■ Exercise goal
Exact copies of all records below are needed.

___

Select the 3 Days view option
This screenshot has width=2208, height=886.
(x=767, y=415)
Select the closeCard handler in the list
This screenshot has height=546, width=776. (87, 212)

___

■ Result of the exercise
Select the 3 Days view option
This screenshot has width=2208, height=886.
(x=767, y=415)
Select the closeCard handler in the list
This screenshot has height=546, width=776. (87, 212)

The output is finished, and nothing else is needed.